The Water Diviner
This review first appeared in the Sunday Star-Times, 21st December 2014
Say what you like about Russell Crowe, but the man cares a lot. Giving everything to a role (even though Noah was the cinematic lowpoint of my year, there’s no disputing Crowe’s commitment), he has turned out many a fine, Oscar-worthy performance in his career.
The Water Diviner is Crowe’s exceptionally well-meaning directorial debut and, as befitting the egotistical one, he also stars in it as the titular father, Joshua Connor, who travels to Turkey four years after the battle of Gallipoli to search for his three sons.

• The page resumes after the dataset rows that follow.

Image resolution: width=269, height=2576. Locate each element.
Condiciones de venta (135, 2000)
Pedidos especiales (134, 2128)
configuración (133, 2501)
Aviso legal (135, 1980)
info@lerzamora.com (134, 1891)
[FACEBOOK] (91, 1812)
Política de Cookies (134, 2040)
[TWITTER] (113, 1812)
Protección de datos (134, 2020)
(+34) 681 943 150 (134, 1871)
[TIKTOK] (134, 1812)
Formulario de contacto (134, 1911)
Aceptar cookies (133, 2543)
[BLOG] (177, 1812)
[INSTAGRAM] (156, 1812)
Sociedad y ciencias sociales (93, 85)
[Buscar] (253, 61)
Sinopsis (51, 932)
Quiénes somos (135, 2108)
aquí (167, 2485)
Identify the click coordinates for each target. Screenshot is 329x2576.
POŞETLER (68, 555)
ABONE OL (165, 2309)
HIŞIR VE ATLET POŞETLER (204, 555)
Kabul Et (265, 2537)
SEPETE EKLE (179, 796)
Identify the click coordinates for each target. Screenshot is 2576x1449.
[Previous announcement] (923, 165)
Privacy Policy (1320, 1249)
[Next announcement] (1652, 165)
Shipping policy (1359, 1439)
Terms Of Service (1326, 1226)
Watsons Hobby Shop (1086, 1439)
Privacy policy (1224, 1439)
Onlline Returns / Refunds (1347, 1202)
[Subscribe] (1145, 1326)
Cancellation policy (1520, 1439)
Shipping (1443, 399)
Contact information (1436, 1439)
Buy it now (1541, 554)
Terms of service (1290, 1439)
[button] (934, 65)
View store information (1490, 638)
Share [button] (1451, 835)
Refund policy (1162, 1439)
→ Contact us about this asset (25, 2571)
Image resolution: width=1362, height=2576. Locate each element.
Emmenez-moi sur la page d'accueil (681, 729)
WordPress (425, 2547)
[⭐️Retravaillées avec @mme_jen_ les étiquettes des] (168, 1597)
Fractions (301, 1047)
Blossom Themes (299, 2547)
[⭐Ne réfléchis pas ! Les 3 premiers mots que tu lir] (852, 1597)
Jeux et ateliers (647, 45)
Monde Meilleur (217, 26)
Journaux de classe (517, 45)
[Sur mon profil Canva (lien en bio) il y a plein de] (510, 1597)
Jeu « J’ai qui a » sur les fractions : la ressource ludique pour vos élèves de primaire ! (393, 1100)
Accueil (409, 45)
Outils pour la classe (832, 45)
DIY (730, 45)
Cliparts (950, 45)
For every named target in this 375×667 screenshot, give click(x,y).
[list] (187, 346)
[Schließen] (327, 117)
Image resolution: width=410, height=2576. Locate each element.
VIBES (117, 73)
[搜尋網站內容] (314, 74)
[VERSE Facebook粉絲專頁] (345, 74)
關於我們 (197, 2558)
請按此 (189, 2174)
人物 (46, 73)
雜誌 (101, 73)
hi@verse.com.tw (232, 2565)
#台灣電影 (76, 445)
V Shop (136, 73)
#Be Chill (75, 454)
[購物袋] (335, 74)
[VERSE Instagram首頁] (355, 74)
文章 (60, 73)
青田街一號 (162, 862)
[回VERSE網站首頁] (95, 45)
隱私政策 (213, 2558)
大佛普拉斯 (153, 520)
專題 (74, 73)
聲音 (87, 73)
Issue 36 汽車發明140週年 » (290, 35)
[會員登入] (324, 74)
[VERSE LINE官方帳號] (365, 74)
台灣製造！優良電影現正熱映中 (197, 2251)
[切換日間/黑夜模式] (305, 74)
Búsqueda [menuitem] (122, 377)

The narrative ploughs forward as the grieving Australian encounters chatty street urchins and beautiful single mothers (all speaking impeccable English), while flashbacks spell out the likely demise of his beloved children.
Worthy as ever, in this tale Crowe has sought to give voice to the Turks’ side of the infamously disastrous campaign in World War I, though he does not court controversy – here the Turks, too, are grieving, yet generally willing to help this face of the Allied enemy.
This is all very well, but the clichéd narrative undermines Crowe’s attempt at a serious picture – there is an inevitable romantic subplot (heavily signposted in the coffee grounds) and saccharine moments in slow-motion prevail over the well-rendered scenes of the devastation of war.
Crowe has sprinkled his movie with an international flavour, casting several Turkish actors alongside Soviet-born Olga Kurylenko (Oblivion) and various compatriots who play Poms and Aussies (Jai Courtney’s native Australian accent finally proves he can actually act without having to wave a gun around).
Lit in golden hues and shot across Australia and Turkey, the film occasionally transports you to an exotic world.
But for the most part, The Water Diviner is merely a serviceable wartime story with basic acting and predictable character development. One can’t help but feel Crowe ought to stick to acting his heart out in other people’s superior movies.